Files
entropy/pylzma/doc/usage.txt
2009-04-02 13:45:25 +02:00

205 lines
6.3 KiB
Plaintext

$Id: usage.txt 103 2006-01-08 18:07:53Z jojo $
In this document, some samples of the PyLZMA library will be given.
First, we need to import the module::
>>> import pylzma
The easiest usage is compression and decompression in one step::
>>> compressed = pylzma.compress('Hello world!')
>>> pylzma.decompress(compressed)
'Hello world!'
For compression, additional parameters can be specified::
>>> compressed = pylzma.compress('Hello world!', dictionary=10)

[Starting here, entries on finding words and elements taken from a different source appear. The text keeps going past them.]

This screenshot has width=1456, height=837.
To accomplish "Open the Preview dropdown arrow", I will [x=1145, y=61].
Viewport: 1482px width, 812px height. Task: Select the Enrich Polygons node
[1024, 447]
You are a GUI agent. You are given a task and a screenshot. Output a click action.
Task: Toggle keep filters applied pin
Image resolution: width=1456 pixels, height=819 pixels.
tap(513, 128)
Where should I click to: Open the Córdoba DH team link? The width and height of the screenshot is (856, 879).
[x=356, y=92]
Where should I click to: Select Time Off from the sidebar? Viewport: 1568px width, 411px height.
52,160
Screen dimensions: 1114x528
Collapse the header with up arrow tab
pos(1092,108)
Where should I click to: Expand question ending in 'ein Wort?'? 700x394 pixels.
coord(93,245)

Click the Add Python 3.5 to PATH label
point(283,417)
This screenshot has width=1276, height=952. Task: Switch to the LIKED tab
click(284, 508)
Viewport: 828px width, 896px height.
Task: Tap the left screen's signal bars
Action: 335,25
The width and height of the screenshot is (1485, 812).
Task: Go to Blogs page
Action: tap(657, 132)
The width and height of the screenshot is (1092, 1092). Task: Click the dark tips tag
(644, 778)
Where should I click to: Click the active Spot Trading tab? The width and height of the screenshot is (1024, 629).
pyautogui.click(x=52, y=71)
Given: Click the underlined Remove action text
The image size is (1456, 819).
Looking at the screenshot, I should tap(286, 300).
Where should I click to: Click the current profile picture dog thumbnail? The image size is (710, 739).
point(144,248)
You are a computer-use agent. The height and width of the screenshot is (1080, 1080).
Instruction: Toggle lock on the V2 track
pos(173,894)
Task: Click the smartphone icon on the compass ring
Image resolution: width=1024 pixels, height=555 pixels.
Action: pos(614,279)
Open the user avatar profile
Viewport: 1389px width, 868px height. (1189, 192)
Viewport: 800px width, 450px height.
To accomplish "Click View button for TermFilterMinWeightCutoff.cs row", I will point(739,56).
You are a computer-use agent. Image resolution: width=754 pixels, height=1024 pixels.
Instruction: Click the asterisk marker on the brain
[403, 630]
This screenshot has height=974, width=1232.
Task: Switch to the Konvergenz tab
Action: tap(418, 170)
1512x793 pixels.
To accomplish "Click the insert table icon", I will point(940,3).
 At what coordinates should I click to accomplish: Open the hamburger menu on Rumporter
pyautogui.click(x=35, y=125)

>>> pylzma.decompress(compressed)
'Hello world!'
Other available parameters are:
dictionary
Dictionary size (Range 0-28, Default: 23 (8MB))
The maximum value for dictionary size is 256 MB = 2^28 bytes.
Dictionary size is calculated as DictionarySize = 2^N bytes.
For decompressing file compressed by LZMA method with dictionary
size D = 2^N you need about D bytes of memory (RAM).
fastBytes
Range 5-255, default 128
Usually big number gives a little bit better compression ratio and slower
compression process.
literalContextBits
Range 0-8, default 3
Sometimes literalContextBits=4 gives gain for big files.
literalPosBits
Range 0-4, default 0
This switch is intended for periodical data when period is equal 2^N.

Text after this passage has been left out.